====== TEXT UNDER STUDY

Destination: Mount Pignon.
It was my first trip back to Haiti since my husband’s death in September. After 12 years of traveling to Haiti together and directing a non-profit there, it was a journey we all needed to take. This country, this town, these people were our home away from home. My three girls were longing for time with their friends. My heart longed for healing.
That morning we embarked on a hike with the kids from the Bridge Christian Children’s Home orphanage to the top of Mount Pignon. A few of the young church leaders joined us. The path was dusty, switching back and forth. At times, we had to scale boulders and traipse through sticker bushes. The sun beat down on us. We had to ask for directions more than once. I wondered if I’d made a mistake trekking with all these kids and limited water. I had never taken a trip like this in Haiti without my husband. This was just the kind of challenge he would have loved.
The hike grew especially hard for my 6-year-old and her cowboy-boot-wearing friend James. Yet, they had a surprising determination. Some of the oldest boys helped them along. Their teamwork inspired me to carry on.
I started singing – something my mama would do when my brother and I grew tired hiking through the U.S. national parks. My Haitian friend started echoing the songs I sang in Haitian Kreyol. Some kids joined in. The journey somehow grew easier.
After a few hours, we made it to the top. I kept looking for that perfect lookout or grand vista but there was really none to be found. Our best views of the mountains and the valley below had come along the journey.
In all things there is both something broken and something beautiful, a sliver of lightness on even the darkest of nights.
As we rested, sharing snacks at the top, I was prompted in my spirit to take this chance to reflect with the kids. I asked, “What were the hardest and easiest parts of the hike? Did it remind you of anything you’ve experienced in life?” Perhaps loaded questions to ask these orphans who had endured much suffering and loss in their lifetimes.
My daughter was the first to boldly raise her hand and draw a life connection. She shared how our family had gone through a really hard time this year when her daddy died. Tears pooled in our eyes. As a group we talked about how much Ericlee would have loved this hike. We imagined what he might be doing in Heaven. One of the boys said he thought he would be singing really loudly because Ericlee always sang loud in church. Another boy said he was probably running races on heaven’s golden streets or teaching angels how to work out.
This time was sacred. We cried, we laughed, we remembered. It dawned on me then that my husband had not only been a father to our three girls but a father to these fatherless children. His faith and selfless love for them through the years had affected each of them deeply, and they mourned with us.
***We have experienced a lot of “firsts” this year without Daddy. We have waded through Thanksgiving, Christmas, New Years, birthdays, anniversaries, soccer games, school performances and more without him. Some of those firsts were excruciating, others were filled with new memories and surprising joy.
Today we celebrate our first Father’s Day without him. Last Father’s Day the cancer had already begun to course its way through his body. I remember making him a special smoothie and pancake breakfast while he took what turned out to be his last walk around our neighborhood with our girls.

============
====== DATA FOR REVIEW

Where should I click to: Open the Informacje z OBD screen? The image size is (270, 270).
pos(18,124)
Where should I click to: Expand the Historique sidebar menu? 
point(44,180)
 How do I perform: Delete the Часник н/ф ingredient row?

============
====== DATA FOR REVIEW

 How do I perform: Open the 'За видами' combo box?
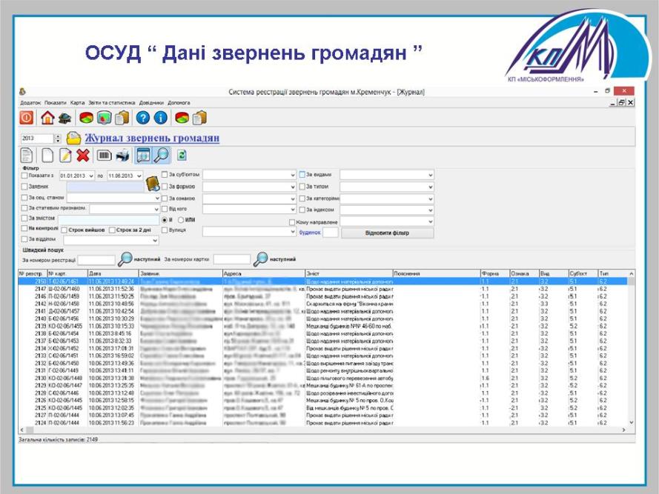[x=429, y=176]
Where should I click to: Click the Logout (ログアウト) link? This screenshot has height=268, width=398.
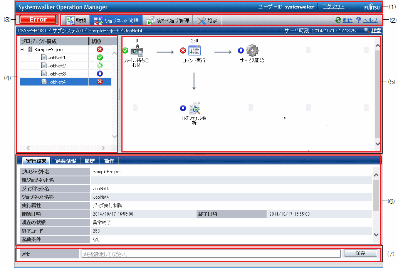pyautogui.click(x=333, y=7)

============

Carry the essay about the Mount Pignon hike further, starting right after its last sentence. The listing comes from a separate source and has no connection to the essay about the Mount Pignon hike.

I write today for the children and mothers and wives and others who will find Father’s Day bittersweet. Some have lost their fathers to cancer or war or divorce. Some have fathers who live miles or continents away. Some have fathers who are present physically but absent emotionally. Some have been abused or abandoned by their fathers. It’s all hard. It may not feel happy. I urge you to press in to the memories, to dig deep in the bitter soil to uncover the sweetness, the surprising courage that can be found there.
I write today for the children and mothers and wives and others who will find Father’s Day bittersweet.
I also write to encourage dads and men in general: We need you. I challenge you to think about how you can be a father to the fatherless— Is there a friend or cousin or student or neighbor you could reach out to in this season?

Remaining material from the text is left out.